### What is being asked
Reproduce the entire listing below word for word, keeping every line unchanged.
━━━━━ Records for this exercise ━━━━━
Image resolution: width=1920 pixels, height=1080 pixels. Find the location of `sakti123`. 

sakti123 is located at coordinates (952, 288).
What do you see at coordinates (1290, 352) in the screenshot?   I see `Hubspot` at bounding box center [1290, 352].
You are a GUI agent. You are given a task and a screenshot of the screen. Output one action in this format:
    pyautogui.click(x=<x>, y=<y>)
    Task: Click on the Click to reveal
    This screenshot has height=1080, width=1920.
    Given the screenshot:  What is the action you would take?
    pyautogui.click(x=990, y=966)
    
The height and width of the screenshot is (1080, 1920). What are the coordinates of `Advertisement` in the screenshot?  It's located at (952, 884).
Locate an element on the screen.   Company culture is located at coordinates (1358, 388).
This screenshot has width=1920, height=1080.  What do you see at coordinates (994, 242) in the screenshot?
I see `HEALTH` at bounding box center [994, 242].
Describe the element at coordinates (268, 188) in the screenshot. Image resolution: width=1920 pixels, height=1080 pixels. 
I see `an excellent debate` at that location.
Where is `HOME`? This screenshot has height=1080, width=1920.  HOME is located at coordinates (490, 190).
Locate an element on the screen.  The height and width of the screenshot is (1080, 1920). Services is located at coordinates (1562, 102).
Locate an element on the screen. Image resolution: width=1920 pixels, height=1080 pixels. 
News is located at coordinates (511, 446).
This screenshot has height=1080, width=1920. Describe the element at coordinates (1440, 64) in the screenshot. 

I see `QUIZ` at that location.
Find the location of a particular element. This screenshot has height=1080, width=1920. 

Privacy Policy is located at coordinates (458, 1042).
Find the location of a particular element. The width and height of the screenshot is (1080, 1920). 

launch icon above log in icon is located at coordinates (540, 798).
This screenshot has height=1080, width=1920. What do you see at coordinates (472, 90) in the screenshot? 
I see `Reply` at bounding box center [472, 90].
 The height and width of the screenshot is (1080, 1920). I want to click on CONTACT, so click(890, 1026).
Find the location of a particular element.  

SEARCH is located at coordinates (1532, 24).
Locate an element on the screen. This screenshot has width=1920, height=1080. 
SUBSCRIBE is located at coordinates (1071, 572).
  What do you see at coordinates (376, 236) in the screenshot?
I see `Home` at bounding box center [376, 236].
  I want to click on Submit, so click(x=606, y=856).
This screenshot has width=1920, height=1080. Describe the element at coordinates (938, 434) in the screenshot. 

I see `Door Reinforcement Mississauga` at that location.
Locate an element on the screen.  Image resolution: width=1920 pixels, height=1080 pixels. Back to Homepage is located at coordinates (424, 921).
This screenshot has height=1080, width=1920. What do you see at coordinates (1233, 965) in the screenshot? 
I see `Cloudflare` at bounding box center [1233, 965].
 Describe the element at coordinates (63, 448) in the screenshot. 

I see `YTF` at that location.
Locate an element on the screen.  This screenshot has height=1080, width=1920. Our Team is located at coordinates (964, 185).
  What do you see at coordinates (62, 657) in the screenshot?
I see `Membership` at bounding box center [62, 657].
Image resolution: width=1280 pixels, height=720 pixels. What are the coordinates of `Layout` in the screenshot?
━━━━━
### Result
Image resolution: width=1920 pixels, height=1080 pixels. Find the location of `sakti123`. 

sakti123 is located at coordinates (952, 288).
What do you see at coordinates (1290, 352) in the screenshot?   I see `Hubspot` at bounding box center [1290, 352].
You are a GUI agent. You are given a task and a screenshot of the screen. Output one action in this format:
    pyautogui.click(x=<x>, y=<y>)
    Task: Click on the Click to reveal
    This screenshot has height=1080, width=1920.
    Given the screenshot:  What is the action you would take?
    pyautogui.click(x=990, y=966)
    
The height and width of the screenshot is (1080, 1920). What are the coordinates of `Advertisement` in the screenshot?  It's located at (952, 884).
Locate an element on the screen.   Company culture is located at coordinates (1358, 388).
This screenshot has width=1920, height=1080.  What do you see at coordinates (994, 242) in the screenshot?
I see `HEALTH` at bounding box center [994, 242].
Describe the element at coordinates (268, 188) in the screenshot. Image resolution: width=1920 pixels, height=1080 pixels. 
I see `an excellent debate` at that location.
Where is `HOME`? This screenshot has height=1080, width=1920.  HOME is located at coordinates (490, 190).
Locate an element on the screen.  The height and width of the screenshot is (1080, 1920). Services is located at coordinates (1562, 102).
Locate an element on the screen. Image resolution: width=1920 pixels, height=1080 pixels. 
News is located at coordinates (511, 446).
This screenshot has height=1080, width=1920. Describe the element at coordinates (1440, 64) in the screenshot. 

I see `QUIZ` at that location.
Find the location of a particular element. This screenshot has height=1080, width=1920. 

Privacy Policy is located at coordinates (458, 1042).
Find the location of a particular element. The width and height of the screenshot is (1080, 1920). 

launch icon above log in icon is located at coordinates (540, 798).
This screenshot has height=1080, width=1920. What do you see at coordinates (472, 90) in the screenshot? 
I see `Reply` at bounding box center [472, 90].
 The height and width of the screenshot is (1080, 1920). I want to click on CONTACT, so click(890, 1026).
Find the location of a particular element.  

SEARCH is located at coordinates (1532, 24).
Locate an element on the screen. This screenshot has width=1920, height=1080. 
SUBSCRIBE is located at coordinates (1071, 572).
  What do you see at coordinates (376, 236) in the screenshot?
I see `Home` at bounding box center [376, 236].
  I want to click on Submit, so click(x=606, y=856).
This screenshot has width=1920, height=1080. Describe the element at coordinates (938, 434) in the screenshot. 

I see `Door Reinforcement Mississauga` at that location.
Locate an element on the screen.  Image resolution: width=1920 pixels, height=1080 pixels. Back to Homepage is located at coordinates (424, 921).
This screenshot has height=1080, width=1920. What do you see at coordinates (1233, 965) in the screenshot? 
I see `Cloudflare` at bounding box center [1233, 965].
 Describe the element at coordinates (63, 448) in the screenshot. 

I see `YTF` at that location.
Locate an element on the screen.  This screenshot has height=1080, width=1920. Our Team is located at coordinates (964, 185).
  What do you see at coordinates (62, 657) in the screenshot?
I see `Membership` at bounding box center [62, 657].
Image resolution: width=1280 pixels, height=720 pixels. What are the coordinates of `Layout` in the screenshot?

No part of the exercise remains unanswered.